== TASKS TO PERFORM ==
1. In the passage on Malaysia's energy supply below, list each source in TNB's generation fuel mix along with the share given for it.
2. In the passage on Malaysia's energy supply below, reproduce word for word the part starting with "TNB is also" and going on through "and 275KV system.".
3. Resume the passage on Malaysia's energy supply below from the point where it stops.

== PROVIDED PASSAGE ==
■ ■ ■ ■ ■

According to TNB, domestic energy demand is expected to rise 3% per annum until 2030, following a substantial doubling of demand over five years. The surge is prompting the government to put a greater emphasis on renewables and green energy. Time, however, is running out for the country to diversify. Malaysia has just over 30 more years of sufficient reserves of natural gas, and less than 20 years of oil reserves.


According to TNB, the country’s generating capacity is increasing by no less than 3% per year, in line with the rise in demand, following a 20% increase between 2000 and 2009. A primary part of TNB’s business is energy generation, which consists of thermal generation facilities as well as major hydropower generation plans primarily located in Peninsular Malaysia. According to TNB’s 2016 annual report, the power company has a total generating capacity of over 12,000MW, provides an equivalent availability factor (EAF) of 89.3%, and manages an equivalent unplanned outage factor (EUOF) of 3.74%. Over 90% of the country’s power is generated by oil, natural gas, and coal. Of TNB’s 12,000MW, 5,694MW comes from gas power stations, 3,971MW from coal power stations, and 2,347MW from hydropower stations. This correlates to generation fuel mix of approximately 45.2% from gas, 50.8% from coal, 3.5% from hydropower, and less than half a percent from other sources. TNB’s transmission infrastructure allows for a maximum of 17,788MW, as of April 2016. It operates a transmission network of approximately 22,478km, with 426 transmission substations and 1,218 transformer units.

TNB is also responsible for transmission, to customers linked to both the large industrial grid and those otherwise. Transmission time in system minutes takes approximately 1.47 minutes, having remained below the two-minute threshold since 2009, while the system availability is at a reliable 99.77%. TNB’s transmission system is also highly reliable, maintaining a low transmission loss of 1.28% along with zero tripping with load loss for its 500KV and 275KV system.

According to the Malaysia Energy Information Hub (MEIH), the demand for energy in 2014 was over 52,000ktoe, with the transport sector accounting for the highest demand, with 24,327ktoe, followed by the industrial sector at 13,162, and then the residential and commercial sector with 7,458. Actual consumption levels varied significantly; MEIH reports that final electricity consumption for 2014 was at 11,042ktoe, with the industrial sector accounting for 5,072ktoe, the commercial sector using 3,566ktoe, and the residential sector using 2,346ktoe.


The MEIH states that the country possessed almost 5.8 billion barrels of oil as of 2014, half of which is located on Peninsular Malaysia. This places the country in 27th place in terms of international proven reserves. Production has been on a steady decline since its peak in 2003, when the country produced 290 million barrels. In 2014, the country produced just over 220 million barrels of oil, according to the MEIH. In the same year, the country reportedly exported approximately 11,831ktoe of crude oil condensates, while it imported 9,780ktoe. Exports have been on the decline since 1992, aside from a short-lived increase in 2010, while imports have been slowly increasing following a drastic rise in 2000. Malaysia currently has six oil-fired power stations. Domestically, motor fuel is by far the most consumed oil product, accounting for exactly 12,705ktoe of the almost 30,000ktoe consumed in the country in 2014.

■ ■ ■ ■ ■

== SOURCE EXCERPT ==
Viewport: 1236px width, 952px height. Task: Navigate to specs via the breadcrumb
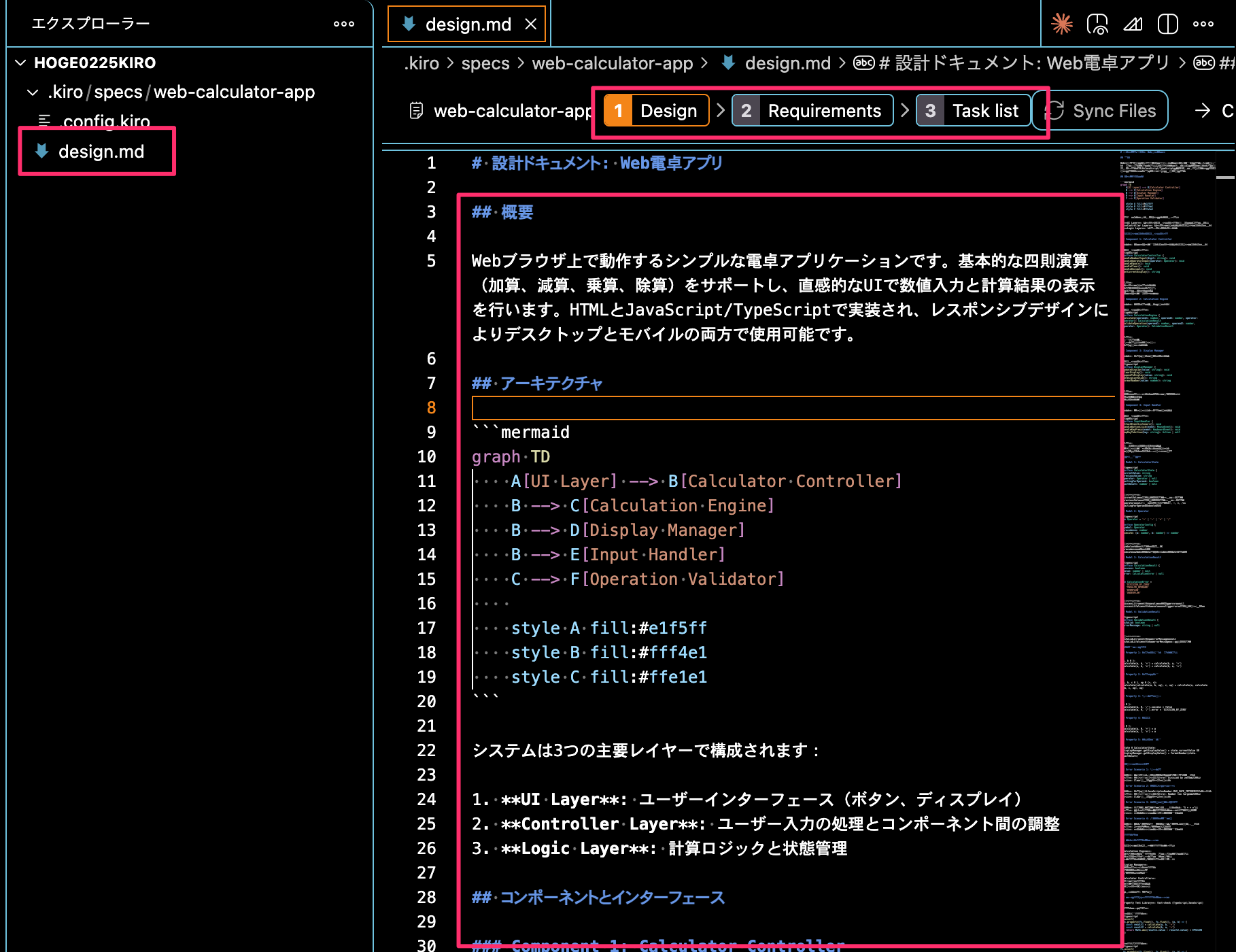tap(485, 63)
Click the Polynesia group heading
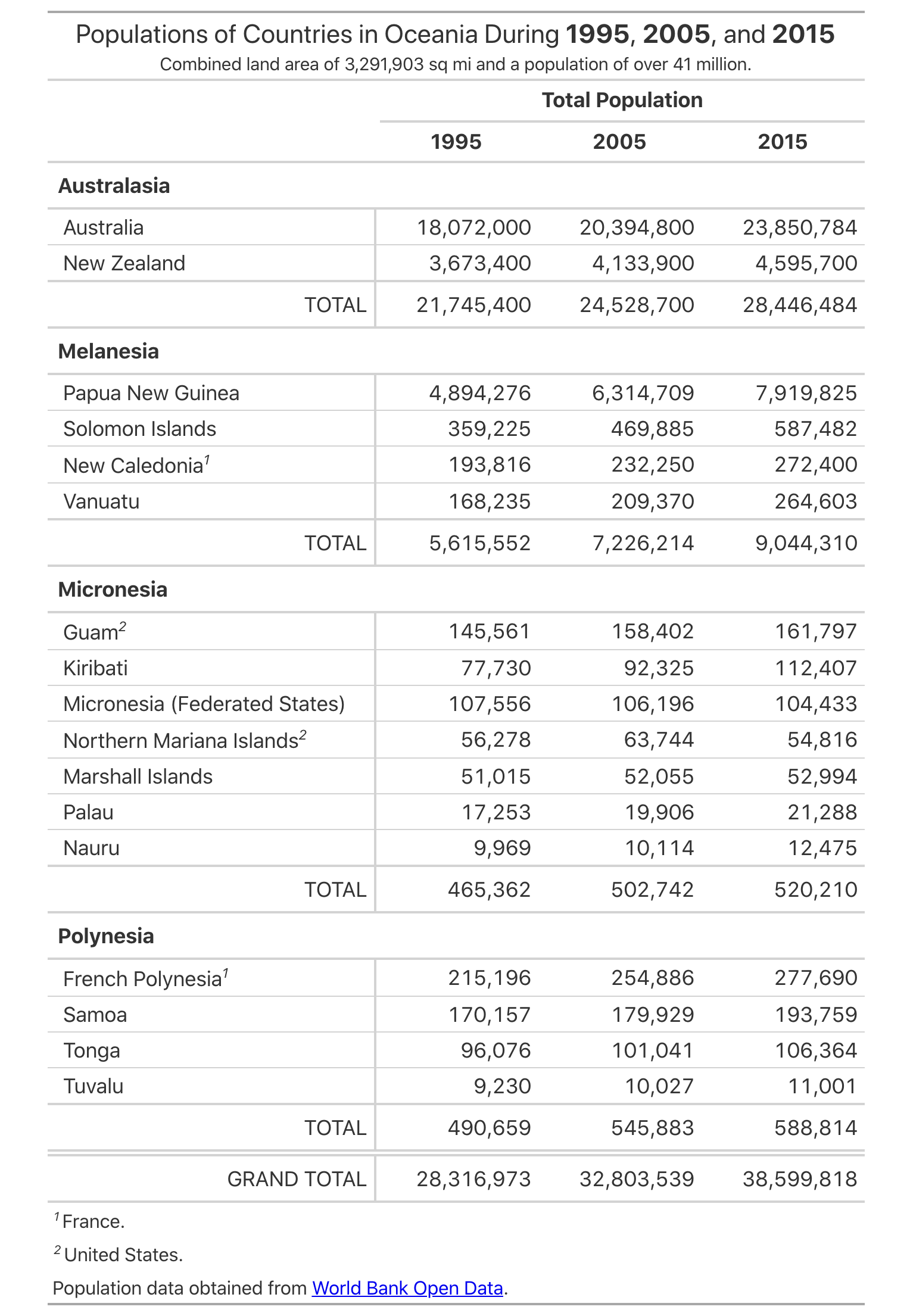Screen dimensions: 910x1316 [106, 936]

■ ■ ■ ■ ■

== IN RESPONSE ==
1.
- Gas: approximately 45.2%
- Coal: approximately 50.8%
- Hydropower: approximately 3.5%
- Other sources: less than half a percent

2.
TNB is also responsible for transmission, to customers linked to both the large industrial grid and those otherwise. Transmission time in system minutes takes approximately 1.47 minutes, having remained below the two-minute threshold since 2009, while the system availability is at a reliable 99.77%. TNB’s transmission system is also highly reliable, maintaining a low transmission loss of 1.28% along with zero tripping with load loss for its 500KV and 275KV system.

3.
A close second was diesel fuel, at 10,161ktoe. Coal plays a large role in Malaysia’s energy scheme. While production has fallen in recent years, to approximately 1,694ktoe in 2014, production rose rapidly over a ten year span, form 107ktoe in 2003 all the way to 1,824ktoe in 2013. Malaysia has a total of 1.9 billion tons of indicated coal reserves throughout the country, with a majority, approximately 963 million tons, located in the state of Sarawak. Coal consumption has remained relatively steady since 2009, hovering within 100ktoe from 1,700ktoe.

The country has approximately seven coal-fired power plants or generation stations, which in total burn some 23 million tons of coal, estimated to rise upward of 37 million by the end of the decade. By 2020, coal is expected to account for 42% of total energy production, up from the current 33%. Most of the coal Malaysia burns, some 70%, is imported from Indonesia, with another 19% coming from Australia, and the remainder coming from nations as far away as Russia and South Africa. Such a high dependence on imports is somewhat troubling, especially for a resource and sector so vital to the nation’s economy; any interruption in supply could be devastating for the country and diminish investor confidence. The country began importing coal in 2003, and it immediately surpassed exports by 99ktoe. Ever since 2003, coal imports have far surpassed exports. In 2014, the country exported 1,129ktoe of coal, while it imported some 6,472ktoe. Exports have remained steady since 1993, orbiting from 1,200-1,400ktoe, while exports continued to increase sharply, to a height of 7,866 in 2012, before starting to fall in 2013.


According to MEIH, Malaysia lays claim to some 64.7 trillion standard cubic feet (tscf)of natural gas, earning the country 15th position in world natural gas reserves. While distribution is relatively proportional, the region of Sarawak holds the most, at almost 62tscf, followed by Peninsular Malaysia and Sabah. Production has risen gradually since it began in 1980, reaching its height in 2010, when the country produced some 71.5ktoe of natural gas. Since then, production has entered a moderate decline, falling to 63.1ktoe in 2014. Similar to coal and oil, the country imports considerably more gas than it exports. Exports have remained steady since the country began sending off gas in 1993, hovering between 1,100ktoe and 1,500ktoe, sitting at 1,129ktoe in 2014. Imports began in 2003, when the country first bought 1,501ktoe. Like coal, imports rose considerably before beginning a relative decline. Natural gas imports peaked in 2010 at 7,013koe, and have since fallen to 6,472 in 2014.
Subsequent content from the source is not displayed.